Let $a_{n+2} + a_{n+1} - 6a_n = 0$ and $a_1=1, a_0 = 0$ be given. How do we solve such a difference equation?
I set $a_n =Aw^n$. Then, we get $Aw^{n+2}-Aw^{n+1}-6Aw^n =0$. After that we have $(r^2+r-6)=0$ and $r=w^n = -3,2$.
I plug $-3$ in the first equation and it is satisfied but $2$ does not satisyfing it. What can I do next?
On
There is a nice way to solve this type of recurrence with operators.

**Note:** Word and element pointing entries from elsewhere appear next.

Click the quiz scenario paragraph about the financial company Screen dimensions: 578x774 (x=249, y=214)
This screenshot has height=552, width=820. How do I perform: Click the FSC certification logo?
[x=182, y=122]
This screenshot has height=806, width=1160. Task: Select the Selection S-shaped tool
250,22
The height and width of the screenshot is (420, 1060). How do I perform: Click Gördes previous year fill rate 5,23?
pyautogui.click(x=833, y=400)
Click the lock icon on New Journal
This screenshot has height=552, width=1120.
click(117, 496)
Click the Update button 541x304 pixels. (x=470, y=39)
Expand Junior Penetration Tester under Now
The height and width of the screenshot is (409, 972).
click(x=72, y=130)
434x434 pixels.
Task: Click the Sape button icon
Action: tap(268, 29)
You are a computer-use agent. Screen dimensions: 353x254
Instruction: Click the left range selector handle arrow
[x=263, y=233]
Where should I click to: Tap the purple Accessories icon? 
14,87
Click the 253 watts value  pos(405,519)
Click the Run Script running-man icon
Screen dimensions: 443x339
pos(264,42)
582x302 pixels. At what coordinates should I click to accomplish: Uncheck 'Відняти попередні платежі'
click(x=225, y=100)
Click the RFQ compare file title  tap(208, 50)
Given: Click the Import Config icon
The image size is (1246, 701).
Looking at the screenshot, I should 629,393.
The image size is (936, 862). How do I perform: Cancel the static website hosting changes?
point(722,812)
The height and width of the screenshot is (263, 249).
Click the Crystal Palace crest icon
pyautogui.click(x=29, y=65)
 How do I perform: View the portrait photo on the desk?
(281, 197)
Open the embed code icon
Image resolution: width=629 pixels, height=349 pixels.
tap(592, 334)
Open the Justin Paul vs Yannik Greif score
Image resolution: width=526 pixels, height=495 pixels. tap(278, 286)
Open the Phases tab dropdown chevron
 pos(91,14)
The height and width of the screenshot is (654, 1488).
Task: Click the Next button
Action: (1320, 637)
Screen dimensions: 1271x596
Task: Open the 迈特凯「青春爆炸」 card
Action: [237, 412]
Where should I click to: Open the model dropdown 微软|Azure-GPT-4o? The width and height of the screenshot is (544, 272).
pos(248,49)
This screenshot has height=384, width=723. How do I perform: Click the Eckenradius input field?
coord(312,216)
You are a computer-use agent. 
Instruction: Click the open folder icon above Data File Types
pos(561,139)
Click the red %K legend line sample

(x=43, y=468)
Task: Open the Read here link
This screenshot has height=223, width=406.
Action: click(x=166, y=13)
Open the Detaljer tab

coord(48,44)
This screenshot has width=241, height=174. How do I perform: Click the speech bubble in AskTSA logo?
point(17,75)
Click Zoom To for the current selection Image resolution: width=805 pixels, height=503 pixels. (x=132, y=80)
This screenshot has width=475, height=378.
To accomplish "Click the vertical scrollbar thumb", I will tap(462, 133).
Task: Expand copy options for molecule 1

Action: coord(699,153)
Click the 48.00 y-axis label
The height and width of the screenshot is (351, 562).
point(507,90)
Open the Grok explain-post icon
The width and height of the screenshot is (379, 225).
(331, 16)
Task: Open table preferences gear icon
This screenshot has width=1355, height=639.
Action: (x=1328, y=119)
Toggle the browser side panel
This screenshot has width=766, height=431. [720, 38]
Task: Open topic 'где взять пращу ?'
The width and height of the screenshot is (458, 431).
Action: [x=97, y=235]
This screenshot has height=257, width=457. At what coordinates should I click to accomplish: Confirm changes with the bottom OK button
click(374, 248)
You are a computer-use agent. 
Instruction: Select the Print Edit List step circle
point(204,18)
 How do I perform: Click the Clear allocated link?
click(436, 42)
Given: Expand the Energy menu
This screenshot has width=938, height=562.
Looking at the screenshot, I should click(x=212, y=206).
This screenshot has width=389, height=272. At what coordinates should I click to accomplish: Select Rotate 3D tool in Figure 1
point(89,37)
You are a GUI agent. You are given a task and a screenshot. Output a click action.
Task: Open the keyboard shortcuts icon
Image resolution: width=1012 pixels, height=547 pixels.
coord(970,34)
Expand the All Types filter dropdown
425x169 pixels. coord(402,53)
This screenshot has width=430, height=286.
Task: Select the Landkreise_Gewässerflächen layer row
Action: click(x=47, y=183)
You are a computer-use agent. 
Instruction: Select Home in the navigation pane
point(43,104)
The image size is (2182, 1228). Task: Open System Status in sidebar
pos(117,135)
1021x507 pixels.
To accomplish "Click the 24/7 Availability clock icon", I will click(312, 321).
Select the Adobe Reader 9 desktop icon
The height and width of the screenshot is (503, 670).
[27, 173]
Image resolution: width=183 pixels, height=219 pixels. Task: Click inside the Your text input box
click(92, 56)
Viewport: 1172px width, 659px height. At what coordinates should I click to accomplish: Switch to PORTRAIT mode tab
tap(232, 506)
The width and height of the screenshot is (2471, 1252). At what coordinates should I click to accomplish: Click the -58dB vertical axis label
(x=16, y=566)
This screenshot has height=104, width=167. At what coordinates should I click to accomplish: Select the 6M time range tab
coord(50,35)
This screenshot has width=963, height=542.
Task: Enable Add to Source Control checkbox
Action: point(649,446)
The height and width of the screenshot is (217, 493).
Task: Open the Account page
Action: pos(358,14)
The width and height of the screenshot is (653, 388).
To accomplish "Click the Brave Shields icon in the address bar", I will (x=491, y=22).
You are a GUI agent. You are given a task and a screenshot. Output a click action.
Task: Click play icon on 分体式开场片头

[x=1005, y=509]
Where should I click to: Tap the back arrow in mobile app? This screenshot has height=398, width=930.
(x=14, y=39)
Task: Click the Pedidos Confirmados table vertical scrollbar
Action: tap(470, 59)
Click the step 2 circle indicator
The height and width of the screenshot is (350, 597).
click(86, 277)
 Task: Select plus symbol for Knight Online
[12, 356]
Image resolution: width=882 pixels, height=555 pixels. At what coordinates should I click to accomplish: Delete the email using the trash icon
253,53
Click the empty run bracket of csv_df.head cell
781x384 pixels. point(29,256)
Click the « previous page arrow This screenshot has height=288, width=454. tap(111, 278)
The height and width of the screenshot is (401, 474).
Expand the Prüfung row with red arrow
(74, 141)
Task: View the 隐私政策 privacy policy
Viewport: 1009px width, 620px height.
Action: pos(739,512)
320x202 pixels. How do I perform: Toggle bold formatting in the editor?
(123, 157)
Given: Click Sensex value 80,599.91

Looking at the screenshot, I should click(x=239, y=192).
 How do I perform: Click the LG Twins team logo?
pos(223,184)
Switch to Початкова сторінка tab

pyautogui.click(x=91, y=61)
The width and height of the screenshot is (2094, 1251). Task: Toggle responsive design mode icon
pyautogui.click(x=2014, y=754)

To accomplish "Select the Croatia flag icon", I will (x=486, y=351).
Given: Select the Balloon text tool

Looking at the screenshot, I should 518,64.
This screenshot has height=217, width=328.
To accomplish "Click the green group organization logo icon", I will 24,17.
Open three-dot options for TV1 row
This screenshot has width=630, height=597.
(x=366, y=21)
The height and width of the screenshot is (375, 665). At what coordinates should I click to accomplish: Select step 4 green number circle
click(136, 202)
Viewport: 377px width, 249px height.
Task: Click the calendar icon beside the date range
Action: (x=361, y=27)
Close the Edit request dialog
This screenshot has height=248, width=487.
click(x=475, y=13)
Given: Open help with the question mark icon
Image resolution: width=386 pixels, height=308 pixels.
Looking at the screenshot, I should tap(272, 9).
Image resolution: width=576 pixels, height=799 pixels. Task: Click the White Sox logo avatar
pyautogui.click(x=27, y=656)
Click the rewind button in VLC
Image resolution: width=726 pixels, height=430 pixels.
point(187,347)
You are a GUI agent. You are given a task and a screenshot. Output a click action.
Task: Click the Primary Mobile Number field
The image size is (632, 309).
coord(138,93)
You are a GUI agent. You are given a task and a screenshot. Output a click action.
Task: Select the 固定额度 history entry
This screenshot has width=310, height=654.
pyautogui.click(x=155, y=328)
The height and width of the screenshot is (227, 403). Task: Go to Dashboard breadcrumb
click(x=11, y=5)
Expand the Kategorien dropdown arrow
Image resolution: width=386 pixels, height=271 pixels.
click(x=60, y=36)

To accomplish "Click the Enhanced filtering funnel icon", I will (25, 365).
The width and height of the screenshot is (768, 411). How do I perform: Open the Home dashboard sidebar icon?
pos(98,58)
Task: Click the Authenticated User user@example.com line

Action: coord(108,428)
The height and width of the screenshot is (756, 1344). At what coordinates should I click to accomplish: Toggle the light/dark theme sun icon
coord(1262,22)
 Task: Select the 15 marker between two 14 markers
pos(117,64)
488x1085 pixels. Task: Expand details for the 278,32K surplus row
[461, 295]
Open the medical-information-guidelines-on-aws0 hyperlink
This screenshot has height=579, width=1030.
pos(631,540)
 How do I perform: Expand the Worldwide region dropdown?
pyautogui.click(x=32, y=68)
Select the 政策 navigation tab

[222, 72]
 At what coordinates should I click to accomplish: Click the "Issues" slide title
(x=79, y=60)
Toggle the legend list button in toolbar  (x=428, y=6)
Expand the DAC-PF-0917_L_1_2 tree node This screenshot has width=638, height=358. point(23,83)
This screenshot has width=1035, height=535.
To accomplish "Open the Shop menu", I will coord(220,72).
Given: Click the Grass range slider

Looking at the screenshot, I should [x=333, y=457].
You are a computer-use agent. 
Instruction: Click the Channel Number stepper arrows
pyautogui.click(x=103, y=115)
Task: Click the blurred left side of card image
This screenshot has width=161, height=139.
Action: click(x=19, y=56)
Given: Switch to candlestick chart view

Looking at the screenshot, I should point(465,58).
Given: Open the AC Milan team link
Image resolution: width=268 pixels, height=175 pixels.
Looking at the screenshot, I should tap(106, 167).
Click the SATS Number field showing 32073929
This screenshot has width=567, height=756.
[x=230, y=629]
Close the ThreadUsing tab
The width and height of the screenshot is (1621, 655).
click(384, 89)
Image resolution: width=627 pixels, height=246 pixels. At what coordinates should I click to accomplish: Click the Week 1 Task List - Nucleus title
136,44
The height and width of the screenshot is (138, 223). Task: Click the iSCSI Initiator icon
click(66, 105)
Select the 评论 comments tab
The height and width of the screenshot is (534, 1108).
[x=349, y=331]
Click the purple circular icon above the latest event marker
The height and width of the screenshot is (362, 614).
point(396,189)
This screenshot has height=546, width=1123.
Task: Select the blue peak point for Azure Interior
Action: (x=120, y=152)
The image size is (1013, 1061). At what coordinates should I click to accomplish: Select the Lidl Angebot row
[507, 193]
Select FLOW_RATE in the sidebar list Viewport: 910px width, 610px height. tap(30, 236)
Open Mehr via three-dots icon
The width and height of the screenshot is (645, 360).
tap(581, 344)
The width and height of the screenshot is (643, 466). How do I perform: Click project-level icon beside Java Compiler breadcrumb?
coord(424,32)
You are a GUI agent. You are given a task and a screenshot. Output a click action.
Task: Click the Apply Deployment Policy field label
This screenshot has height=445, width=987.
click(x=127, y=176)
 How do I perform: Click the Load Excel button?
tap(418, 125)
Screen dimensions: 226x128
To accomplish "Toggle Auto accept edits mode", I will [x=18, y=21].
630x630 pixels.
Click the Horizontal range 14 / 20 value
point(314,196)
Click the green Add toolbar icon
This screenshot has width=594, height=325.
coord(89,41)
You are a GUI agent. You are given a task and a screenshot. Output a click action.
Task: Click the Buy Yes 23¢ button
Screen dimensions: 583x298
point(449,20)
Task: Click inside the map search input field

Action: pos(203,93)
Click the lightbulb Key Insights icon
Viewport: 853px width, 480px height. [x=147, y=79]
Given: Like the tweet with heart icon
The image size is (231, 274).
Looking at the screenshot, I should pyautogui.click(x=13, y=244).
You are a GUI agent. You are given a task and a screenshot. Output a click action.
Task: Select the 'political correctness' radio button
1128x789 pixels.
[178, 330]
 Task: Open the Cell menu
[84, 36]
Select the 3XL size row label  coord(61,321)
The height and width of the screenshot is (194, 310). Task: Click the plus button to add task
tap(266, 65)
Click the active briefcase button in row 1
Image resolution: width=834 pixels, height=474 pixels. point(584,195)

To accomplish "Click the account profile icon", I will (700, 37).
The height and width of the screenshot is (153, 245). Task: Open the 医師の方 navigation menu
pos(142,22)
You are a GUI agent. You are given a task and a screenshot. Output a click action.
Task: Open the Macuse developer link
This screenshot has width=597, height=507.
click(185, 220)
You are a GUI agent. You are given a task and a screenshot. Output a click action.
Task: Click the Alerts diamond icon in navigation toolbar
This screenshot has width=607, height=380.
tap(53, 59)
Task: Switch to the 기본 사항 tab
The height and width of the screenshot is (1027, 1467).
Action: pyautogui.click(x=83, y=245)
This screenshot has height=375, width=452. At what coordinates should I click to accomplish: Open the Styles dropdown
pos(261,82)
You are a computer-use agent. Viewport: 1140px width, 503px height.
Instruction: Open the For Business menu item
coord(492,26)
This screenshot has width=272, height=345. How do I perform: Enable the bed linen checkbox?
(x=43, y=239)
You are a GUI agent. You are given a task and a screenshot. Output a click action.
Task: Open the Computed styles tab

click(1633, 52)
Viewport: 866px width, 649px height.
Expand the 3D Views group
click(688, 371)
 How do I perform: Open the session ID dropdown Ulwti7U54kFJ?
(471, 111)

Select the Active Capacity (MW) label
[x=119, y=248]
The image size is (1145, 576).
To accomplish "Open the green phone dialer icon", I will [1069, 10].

1- Define the operator $E^k$ which does $E^ka_n=a_{n+k}.$
2- So this recurrence can be writen in the form $$(E^2+E-6)a_n=0$$
this kind of operator have an factorization (like polynomials) $$(E+3)(E-2)a_n=0 $$
3- An operator in the form (E-r) annihilates $Cr^n$ $$(E-r)Cr^n=Cr^{n+1}-rCr^n=0. $$
4- It can be shown that, in this case $$a_n=c_1(-3)^n+c_2(2)^n.$$
5- But we don't need to stop there. We can find the contants $c_1$ and $c_2$, in a easy way with those operators.
Apply $E+3$
$$a_{n+1}+3a_n=c_2(2)^{n+1}+3c_2(2)^n, $$ take $n=0$ and use the initial conditions $a_0=0$, $a_1=1$ $$a_1+3a_0=2c_2+3c_2= 1$$ so $c_2=1/5$.
Now apply $E-2$
$$a_{n+1}-2a_n=c_1(-3)^{n+1} -2c_1(-3)^n, $$
take $n=0$ again $$1=-c_1.3-2c_1, $$
so $$c_1=-1/5. $$
The solution is $$a_n=((2)^n-(-3)^n)/5 .$$
The characteristic equation is $$ r^2+r-6=0\iff(r+3)(r-2)=0\iff r=-3,2. $$
Thus, the solution is $$ a_n=c_{1}(-3)^{n}+c_{2}2^n $$ for some $c_{1},c_{2}\in\mathbb{R}$ (as $(-3)^n$ and $2^n$ are linearly independent in a two dimensional solution space). Use the fact that $a_{0}=0$ and $a_{1}=1$ to determine the $c_{i}$.